Like the majority of open source software, Apache gives you two choices when it comes to installation: you can download the source and compile it yourself, or you can install a binary package. The binary packages are precompiled versions of Apache that come either from your software vendor (as is the case with most Linux distributions) or directly from the Apache Foundation itself (see http://www.apache.org/dist/httpd/binaries). Your first decision is therefore whether to choose a binary or a source distribution.
A source distribution has a number of advantages. First and foremost, it allows you to configure exactly what you want compiled into Apache and what you don't want. The configuration options before the actual compilation give you the ability to add or remove dozens of modules distributed with Apache. Another good reason for going with a source installation is that you may have third-party modules in source that must be compiled against the Apache source tree. If this is the case, you have to use the Apache source code in order to compile these modules.

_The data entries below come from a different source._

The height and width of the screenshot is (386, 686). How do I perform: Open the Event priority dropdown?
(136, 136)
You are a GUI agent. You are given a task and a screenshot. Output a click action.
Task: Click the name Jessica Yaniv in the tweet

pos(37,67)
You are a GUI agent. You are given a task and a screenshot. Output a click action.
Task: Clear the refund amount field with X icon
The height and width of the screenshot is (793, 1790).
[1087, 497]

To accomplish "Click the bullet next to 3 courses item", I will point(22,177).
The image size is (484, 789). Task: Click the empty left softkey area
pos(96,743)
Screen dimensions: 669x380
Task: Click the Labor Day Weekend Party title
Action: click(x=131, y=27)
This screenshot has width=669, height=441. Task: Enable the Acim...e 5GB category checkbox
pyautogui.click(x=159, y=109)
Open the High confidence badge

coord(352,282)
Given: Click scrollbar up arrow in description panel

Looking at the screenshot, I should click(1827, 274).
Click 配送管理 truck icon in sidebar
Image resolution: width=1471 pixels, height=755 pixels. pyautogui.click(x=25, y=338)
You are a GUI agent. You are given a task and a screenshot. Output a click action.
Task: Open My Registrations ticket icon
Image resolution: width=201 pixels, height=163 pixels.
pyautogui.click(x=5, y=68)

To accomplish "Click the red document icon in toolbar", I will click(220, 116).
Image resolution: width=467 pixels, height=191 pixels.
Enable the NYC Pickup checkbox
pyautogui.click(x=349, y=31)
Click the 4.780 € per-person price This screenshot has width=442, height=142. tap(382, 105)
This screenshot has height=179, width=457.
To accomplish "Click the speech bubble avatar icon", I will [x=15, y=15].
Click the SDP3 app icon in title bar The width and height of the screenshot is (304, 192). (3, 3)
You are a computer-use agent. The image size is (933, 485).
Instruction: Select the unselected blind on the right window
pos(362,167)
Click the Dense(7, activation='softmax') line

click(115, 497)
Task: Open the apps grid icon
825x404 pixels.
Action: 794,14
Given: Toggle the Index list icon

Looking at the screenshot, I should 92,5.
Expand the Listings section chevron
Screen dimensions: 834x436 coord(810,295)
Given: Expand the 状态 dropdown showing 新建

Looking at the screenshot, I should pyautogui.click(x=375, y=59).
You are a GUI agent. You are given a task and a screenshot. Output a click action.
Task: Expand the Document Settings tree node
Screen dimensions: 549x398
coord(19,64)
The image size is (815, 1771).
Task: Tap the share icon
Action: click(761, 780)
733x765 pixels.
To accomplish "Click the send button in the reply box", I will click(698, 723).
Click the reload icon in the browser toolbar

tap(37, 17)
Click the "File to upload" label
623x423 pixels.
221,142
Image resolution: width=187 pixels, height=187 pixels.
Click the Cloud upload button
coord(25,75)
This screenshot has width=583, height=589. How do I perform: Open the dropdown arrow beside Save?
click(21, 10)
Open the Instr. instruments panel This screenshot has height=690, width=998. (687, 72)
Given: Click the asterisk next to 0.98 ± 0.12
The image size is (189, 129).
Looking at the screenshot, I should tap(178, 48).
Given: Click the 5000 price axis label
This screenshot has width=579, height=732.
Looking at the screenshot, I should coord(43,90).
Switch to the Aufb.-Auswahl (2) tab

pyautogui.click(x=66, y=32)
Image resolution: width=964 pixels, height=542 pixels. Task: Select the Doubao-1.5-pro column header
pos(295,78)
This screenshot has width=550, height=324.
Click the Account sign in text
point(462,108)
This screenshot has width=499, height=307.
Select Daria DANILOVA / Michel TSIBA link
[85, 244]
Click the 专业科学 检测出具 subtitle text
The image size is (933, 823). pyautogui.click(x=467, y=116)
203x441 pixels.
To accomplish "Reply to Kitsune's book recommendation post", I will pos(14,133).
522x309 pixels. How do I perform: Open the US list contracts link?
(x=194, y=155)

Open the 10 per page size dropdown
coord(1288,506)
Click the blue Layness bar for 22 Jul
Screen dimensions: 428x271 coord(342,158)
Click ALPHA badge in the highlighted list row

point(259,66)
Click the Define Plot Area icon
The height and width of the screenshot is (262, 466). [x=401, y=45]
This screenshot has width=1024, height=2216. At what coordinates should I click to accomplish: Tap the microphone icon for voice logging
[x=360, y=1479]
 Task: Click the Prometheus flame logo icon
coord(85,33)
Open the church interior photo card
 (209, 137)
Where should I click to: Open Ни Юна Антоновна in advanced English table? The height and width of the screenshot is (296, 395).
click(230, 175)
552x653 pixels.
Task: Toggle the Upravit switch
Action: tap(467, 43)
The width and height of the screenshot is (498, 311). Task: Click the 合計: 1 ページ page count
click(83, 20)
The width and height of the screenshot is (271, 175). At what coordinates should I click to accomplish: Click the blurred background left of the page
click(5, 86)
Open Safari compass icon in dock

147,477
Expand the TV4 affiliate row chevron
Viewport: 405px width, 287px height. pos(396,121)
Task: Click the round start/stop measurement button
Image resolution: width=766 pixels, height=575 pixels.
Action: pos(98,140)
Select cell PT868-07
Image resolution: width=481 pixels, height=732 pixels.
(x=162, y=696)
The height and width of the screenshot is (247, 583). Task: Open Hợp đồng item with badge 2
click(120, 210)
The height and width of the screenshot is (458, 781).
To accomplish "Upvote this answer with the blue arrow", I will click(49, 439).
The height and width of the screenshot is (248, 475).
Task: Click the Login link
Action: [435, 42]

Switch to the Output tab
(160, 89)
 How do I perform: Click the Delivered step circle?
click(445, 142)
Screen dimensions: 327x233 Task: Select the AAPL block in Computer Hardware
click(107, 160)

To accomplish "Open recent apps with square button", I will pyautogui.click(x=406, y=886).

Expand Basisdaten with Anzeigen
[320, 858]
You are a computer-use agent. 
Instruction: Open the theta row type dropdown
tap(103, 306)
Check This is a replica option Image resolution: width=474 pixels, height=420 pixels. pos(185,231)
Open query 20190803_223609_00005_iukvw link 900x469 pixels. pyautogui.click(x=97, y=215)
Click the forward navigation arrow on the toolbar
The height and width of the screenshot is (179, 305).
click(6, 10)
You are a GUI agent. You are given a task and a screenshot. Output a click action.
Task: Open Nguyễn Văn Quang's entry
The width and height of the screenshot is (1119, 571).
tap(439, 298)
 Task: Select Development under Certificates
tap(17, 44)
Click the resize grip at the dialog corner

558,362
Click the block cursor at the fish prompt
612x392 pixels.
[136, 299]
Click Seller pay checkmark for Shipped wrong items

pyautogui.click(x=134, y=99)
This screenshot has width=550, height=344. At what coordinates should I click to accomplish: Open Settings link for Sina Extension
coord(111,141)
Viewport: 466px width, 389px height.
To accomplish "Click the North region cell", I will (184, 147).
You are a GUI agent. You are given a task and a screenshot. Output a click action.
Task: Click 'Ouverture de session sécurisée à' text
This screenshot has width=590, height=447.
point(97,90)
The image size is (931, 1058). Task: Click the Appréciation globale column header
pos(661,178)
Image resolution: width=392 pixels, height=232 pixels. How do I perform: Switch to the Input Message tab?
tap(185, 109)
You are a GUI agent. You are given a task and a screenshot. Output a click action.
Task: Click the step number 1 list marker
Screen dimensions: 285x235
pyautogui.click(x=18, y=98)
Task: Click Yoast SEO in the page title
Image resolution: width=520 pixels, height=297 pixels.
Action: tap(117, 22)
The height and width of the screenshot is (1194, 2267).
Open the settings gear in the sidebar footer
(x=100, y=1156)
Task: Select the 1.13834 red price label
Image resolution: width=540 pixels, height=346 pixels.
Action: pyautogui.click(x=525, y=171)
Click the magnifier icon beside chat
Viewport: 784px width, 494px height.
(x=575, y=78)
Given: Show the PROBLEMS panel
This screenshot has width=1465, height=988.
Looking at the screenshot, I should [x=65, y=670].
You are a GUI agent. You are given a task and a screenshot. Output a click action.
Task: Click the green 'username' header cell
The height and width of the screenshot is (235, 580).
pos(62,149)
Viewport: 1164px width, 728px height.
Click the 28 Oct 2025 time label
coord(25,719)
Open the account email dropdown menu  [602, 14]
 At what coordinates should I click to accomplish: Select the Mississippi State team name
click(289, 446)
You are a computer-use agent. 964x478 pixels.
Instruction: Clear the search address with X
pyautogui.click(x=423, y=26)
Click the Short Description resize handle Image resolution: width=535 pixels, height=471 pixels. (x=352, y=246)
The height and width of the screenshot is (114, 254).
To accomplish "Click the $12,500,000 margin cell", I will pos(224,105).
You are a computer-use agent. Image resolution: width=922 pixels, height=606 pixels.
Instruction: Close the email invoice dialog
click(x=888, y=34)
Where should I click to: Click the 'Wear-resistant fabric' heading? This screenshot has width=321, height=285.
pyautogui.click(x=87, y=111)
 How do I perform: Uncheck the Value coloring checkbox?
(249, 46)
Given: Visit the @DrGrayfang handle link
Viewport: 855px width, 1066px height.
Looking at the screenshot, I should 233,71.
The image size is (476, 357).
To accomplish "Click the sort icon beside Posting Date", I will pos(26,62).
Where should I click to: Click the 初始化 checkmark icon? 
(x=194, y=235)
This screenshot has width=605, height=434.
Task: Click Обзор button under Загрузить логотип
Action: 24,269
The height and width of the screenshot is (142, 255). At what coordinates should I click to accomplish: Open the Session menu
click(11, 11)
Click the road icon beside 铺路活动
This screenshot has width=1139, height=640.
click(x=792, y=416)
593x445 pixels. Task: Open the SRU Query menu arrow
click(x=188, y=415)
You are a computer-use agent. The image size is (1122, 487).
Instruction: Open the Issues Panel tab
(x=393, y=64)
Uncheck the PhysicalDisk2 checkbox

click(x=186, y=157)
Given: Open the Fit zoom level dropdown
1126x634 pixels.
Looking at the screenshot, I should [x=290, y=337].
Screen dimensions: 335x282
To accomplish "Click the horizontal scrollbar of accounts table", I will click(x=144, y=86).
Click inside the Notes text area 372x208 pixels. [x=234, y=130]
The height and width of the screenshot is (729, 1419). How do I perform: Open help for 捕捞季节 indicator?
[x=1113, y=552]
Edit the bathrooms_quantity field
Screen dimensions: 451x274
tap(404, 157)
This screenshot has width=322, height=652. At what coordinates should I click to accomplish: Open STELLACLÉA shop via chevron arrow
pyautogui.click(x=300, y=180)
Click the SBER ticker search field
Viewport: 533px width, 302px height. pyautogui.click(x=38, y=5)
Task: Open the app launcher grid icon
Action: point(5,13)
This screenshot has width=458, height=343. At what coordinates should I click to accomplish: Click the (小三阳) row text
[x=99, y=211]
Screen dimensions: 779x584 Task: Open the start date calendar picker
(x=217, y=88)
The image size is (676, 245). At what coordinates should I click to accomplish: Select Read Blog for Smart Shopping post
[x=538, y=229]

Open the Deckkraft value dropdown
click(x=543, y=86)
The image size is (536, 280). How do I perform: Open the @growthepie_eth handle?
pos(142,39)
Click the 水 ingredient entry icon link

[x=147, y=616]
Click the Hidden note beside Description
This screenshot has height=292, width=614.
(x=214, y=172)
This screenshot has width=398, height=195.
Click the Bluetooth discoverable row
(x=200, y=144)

The biggest disadvantage of a source installation (other than the potential complexity of the installation itself, if you are not familiar with such things) is package management. The easiest way to maintain a Unix-based system is to utilize the built-in package management tools to install, upgrade, and remove software for your operating system. If you install any package from source , you're bypassing the package management system. The onus then lies on you to ensure that the package you've installed is upgraded and documented correctly. Too many times have systems been migrated, only for users to discover that a certain compiled package was not included in the migration because the sysadmin failed to document its existence and didn't include it in the migration.
So although you may be in specific situations in which you need to maintain a source install of Apache, in general it is recommended to go with your vendor's binary package, for maintainability's sake. Because binary installation is usually trivial—especially when covered by package management—this chapter documents only the source installation.
The procedure for installing Apache from source follows the standard ./configure, make, make install routine that should be familiar to most Linux users. The first decision you must make when compiling Apache is which version you will use. At the time of this writing, there are two major versions of Apache supported: Version 2.2.0 and Version 1.3.34. Version 1.3.34 is the latest version of the Apache source that started life as a fork of the original web server, NCSA's httpd. The 2.0 Apache source was a major rewrite of Apache from the ground up, sharing little code with the 1.3 branch. The Apache Foundation recommends that all users use the latest version in the 2.0 branch, although the 1.3 branch is still maintained for legacy purposes. This section will focus on compiling Apache 2.2.0, although the procedure given here will work with Apache 1.3 as well.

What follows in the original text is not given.